The queen’s smile deepened. “Someone charming, I’m sure. Shall we have dessert?”

Chapter Thirteen in which the demands of beggars are voiced

It was, of course, the Fatalists with whom Perdition communicated, and while the details of their exchange were quantum-encrypted and thus impossible to decipher, archaeologists and historians agree on this much:

First, that the exchange was hundreds of petabytes long in both directions—more than adequate for a self-aware data construct to be passed back and forth several times. Or, alternatively, for several constructs to make the crossing once.

Second, that the Queendom recipients of these messages were, without a doubt, located well away from Earth and Mars and Venus. Mercury and the moons of Jupiter are considered unlikely but cannot be ruled out altogether. Almost anywhere else in the system is possible; no physical traces have ever been found.

Third, that the virus released into the Nescog on Lune Day was of Eridanian origin, or evolved from an Eridanian template which in turn traced its heritage back to the early Queendom. Sol had endured crippling network attacks during the Fall, and the “Eridge” plague showed a cunning grasp of both the strengths of that ancient assault, and the weaknesses of the contemporary network.

These weaknesses were few and slight, so the virus spread at only a tiny fraction of the classical speed of light, and was not truly lethal in its effects. Still, it was stealthy, and raised no conclusive alarms until it had wormed its way to the heart of every switch and router, collapsiter and precognitor in the system.

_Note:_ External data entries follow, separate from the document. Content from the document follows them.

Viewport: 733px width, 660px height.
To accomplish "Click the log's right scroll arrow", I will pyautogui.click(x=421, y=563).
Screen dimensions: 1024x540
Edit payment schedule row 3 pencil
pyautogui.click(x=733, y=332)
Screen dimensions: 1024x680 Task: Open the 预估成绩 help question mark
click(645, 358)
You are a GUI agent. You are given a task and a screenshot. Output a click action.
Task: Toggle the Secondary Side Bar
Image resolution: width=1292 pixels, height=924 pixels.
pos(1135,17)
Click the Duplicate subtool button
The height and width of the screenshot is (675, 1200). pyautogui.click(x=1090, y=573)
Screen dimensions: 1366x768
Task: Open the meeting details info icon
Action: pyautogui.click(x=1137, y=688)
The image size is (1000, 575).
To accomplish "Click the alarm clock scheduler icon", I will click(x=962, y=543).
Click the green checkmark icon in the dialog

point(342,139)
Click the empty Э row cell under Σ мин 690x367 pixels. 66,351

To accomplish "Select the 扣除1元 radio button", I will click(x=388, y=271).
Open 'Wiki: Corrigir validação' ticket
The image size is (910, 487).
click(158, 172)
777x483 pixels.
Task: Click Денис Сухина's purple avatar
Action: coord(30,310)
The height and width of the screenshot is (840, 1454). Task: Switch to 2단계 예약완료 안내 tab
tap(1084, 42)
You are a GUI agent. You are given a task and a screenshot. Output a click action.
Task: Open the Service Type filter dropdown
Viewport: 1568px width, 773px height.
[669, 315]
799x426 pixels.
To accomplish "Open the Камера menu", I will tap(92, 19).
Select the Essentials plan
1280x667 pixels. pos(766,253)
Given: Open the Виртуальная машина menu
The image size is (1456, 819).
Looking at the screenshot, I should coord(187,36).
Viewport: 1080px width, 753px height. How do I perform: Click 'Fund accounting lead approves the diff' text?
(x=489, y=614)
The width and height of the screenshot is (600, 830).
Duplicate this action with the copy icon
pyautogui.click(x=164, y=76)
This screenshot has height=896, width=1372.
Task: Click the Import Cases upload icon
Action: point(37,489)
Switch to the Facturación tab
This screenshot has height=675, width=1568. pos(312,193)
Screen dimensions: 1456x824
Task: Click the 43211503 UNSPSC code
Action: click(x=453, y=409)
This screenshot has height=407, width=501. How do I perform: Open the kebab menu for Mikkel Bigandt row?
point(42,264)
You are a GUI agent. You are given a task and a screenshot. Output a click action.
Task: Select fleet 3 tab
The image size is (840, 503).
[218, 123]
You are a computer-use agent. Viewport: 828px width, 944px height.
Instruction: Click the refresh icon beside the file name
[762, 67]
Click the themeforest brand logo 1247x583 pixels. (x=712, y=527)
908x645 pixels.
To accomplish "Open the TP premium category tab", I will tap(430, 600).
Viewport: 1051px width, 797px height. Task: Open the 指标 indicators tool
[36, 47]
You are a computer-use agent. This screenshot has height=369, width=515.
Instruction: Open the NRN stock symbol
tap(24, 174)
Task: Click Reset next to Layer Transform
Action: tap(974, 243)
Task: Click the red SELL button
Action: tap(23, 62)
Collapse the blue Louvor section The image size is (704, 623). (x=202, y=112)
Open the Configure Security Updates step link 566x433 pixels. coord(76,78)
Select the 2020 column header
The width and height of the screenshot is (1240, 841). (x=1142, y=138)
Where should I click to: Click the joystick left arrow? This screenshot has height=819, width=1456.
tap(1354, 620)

Conrad Mursk first learned of the attack indirectly, faxing home from a meeting with the Europan Ice Authority. As he stepped out of the print plate into his penthouse apartment in the city of Grace, he found himself staggering for a drunken moment. This was not entirely unheard of, for Grace was a floating city, and the Carpal Tower at its center was very slightly flexible. On windy days, you could feel the roll and sway of the city here as nowhere else.

But never this much. Though his balance reasserted itself, Conrad felt at once that something was wrong. For one thing he was covered with a fine white dust, like talcum powder. For another thing, the evening lights of the city below were not all lit. Some were flickering; others were simply out.

Worse, he had the distinct sense that there was something different about him. Inside, in his mind or his memories or his immortal soul. Nothing monumental—he was still Conrad Mursk of Ireland and Sorrow, Lune and Pacifica—but it seemed to him that he was suddenly peppered with small absences. With tiny half-remembered things, now wholly forgotten. Or was he imagining it?

“Call Xmary,” he said to the ceiling, but he needn’t have bothered, for moments later she spilled out of the fax in person. This was, after all, dinnertime, and she’d’ve called him already if her gubernatorial duties required her to be late, or to spawn an extra copy or two.

She was also covered in powder, and looked startled and subtly off-kilter.

“What just happened?” she said, fixing her eyes on Conrad, her hands on the black hair hanging down past her neck.

“I don’t know,” he admitted. “Are you all right?”

“I…” I think so, she’d been about to say. But something stopped her. She didn’t think so.

“Maintenance,” Conrad instructed the apartment. “Fax diagnostic, now.”

“All functions nominal, sir,” the fax said, sounding ever-so-slightly offended.

“Seconded,” said the ceiling. “No sign of anomalies.”

“Not here,” offered the floor. “But look at sir and madam. They’re quite disturbed. Perhaps they encountered a transit glitch.”

“Impossible,” the fax replied.

“Improbable,” the floor countered, “and yet—”

“Everyone shut up!” Xmary commanded firmly. “Conrad, do you feel…”

“Funny? Full of holes? Dusty? Yes. Something’s happening.”

Xmary looked up at the ceiling. “News.”

“Today’s top story: Travelers report fax anomalies. No details available. Please propagate this message on supraluminal channels where possible.”

Well, that was helpful.

“That could mean anything,” Xmary grumbled. “What travelers? Where? Us? Update the top story every time it changes, please.”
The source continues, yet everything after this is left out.